• [Work instruction]
Could you repeat, word for word, only the lines from the one containing "How do I perform: Tap" through the final line of the records below?

• [Source information]
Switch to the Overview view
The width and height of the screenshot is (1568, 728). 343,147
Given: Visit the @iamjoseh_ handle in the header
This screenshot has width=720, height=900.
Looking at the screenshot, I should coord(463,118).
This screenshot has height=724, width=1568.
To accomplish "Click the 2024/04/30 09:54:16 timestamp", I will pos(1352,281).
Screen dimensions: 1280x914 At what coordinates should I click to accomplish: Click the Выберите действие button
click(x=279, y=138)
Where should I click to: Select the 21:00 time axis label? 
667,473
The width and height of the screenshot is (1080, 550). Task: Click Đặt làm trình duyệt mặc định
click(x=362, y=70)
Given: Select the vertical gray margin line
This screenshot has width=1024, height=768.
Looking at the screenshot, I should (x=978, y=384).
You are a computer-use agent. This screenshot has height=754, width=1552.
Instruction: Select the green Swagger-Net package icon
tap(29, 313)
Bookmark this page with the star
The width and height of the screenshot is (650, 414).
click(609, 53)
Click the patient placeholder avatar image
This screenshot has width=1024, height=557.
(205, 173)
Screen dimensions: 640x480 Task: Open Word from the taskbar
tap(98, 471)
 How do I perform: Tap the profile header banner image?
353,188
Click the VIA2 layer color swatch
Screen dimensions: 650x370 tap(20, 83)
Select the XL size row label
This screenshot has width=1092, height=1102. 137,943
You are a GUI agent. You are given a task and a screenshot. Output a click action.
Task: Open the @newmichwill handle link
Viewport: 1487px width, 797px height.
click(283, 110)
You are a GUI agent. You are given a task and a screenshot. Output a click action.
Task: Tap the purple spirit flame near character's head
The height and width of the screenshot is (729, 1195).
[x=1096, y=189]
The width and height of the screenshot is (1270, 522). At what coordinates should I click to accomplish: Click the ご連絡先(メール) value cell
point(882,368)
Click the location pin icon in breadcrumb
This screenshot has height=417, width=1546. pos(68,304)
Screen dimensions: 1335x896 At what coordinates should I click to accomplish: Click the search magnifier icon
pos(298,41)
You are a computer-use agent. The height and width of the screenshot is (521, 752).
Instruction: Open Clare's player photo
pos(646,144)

• [Solution to this exercise]
 How do I perform: Tap the profile header banner image?
353,188
Click the VIA2 layer color swatch
Screen dimensions: 650x370 tap(20, 83)
Select the XL size row label
This screenshot has width=1092, height=1102. 137,943
You are a GUI agent. You are given a task and a screenshot. Output a click action.
Task: Open the @newmichwill handle link
Viewport: 1487px width, 797px height.
click(283, 110)
You are a GUI agent. You are given a task and a screenshot. Output a click action.
Task: Tap the purple spirit flame near character's head
The height and width of the screenshot is (729, 1195).
[x=1096, y=189]
The width and height of the screenshot is (1270, 522). At what coordinates should I click to accomplish: Click the ご連絡先(メール) value cell
point(882,368)
Click the location pin icon in breadcrumb
This screenshot has height=417, width=1546. pos(68,304)
Screen dimensions: 1335x896 At what coordinates should I click to accomplish: Click the search magnifier icon
pos(298,41)
You are a computer-use agent. The height and width of the screenshot is (521, 752).
Instruction: Open Clare's player photo
pos(646,144)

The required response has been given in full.